Saved data entries
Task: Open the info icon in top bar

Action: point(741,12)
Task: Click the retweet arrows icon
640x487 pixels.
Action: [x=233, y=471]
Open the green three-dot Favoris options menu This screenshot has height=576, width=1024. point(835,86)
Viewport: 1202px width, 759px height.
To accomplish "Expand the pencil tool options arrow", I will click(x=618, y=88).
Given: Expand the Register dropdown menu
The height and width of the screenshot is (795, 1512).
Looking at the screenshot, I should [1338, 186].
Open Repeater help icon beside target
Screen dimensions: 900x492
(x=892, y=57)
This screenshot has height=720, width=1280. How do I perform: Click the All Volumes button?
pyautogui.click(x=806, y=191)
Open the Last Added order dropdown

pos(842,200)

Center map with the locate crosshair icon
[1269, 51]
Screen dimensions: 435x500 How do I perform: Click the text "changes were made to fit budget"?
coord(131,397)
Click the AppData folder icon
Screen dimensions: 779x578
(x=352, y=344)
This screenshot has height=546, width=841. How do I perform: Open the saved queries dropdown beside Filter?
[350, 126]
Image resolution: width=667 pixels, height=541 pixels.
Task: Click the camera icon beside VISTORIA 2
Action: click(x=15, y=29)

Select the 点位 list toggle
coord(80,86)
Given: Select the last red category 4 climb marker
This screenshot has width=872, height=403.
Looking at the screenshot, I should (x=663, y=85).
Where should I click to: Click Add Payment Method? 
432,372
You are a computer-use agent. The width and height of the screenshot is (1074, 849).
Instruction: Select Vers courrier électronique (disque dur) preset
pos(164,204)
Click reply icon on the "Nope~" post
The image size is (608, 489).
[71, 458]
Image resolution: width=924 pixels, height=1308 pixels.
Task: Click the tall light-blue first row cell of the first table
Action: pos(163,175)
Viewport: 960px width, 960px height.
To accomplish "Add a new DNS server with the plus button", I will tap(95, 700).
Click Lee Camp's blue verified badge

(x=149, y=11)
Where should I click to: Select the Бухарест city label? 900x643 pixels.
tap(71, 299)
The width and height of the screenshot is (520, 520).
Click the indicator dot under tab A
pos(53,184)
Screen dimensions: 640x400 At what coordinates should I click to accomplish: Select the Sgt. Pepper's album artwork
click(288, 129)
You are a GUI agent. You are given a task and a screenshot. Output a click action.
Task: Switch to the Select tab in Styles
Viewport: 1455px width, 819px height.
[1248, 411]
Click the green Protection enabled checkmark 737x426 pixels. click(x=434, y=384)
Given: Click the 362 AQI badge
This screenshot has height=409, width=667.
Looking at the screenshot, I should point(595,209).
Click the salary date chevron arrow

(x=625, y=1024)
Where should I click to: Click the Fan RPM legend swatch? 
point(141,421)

● Task brief:
Please filter the entries above down to the lines holding "menu" and copy them.

● Task solution:
Open the green three-dot Favoris options menu This screenshot has height=576, width=1024. point(835,86)
Given: Expand the Register dropdown menu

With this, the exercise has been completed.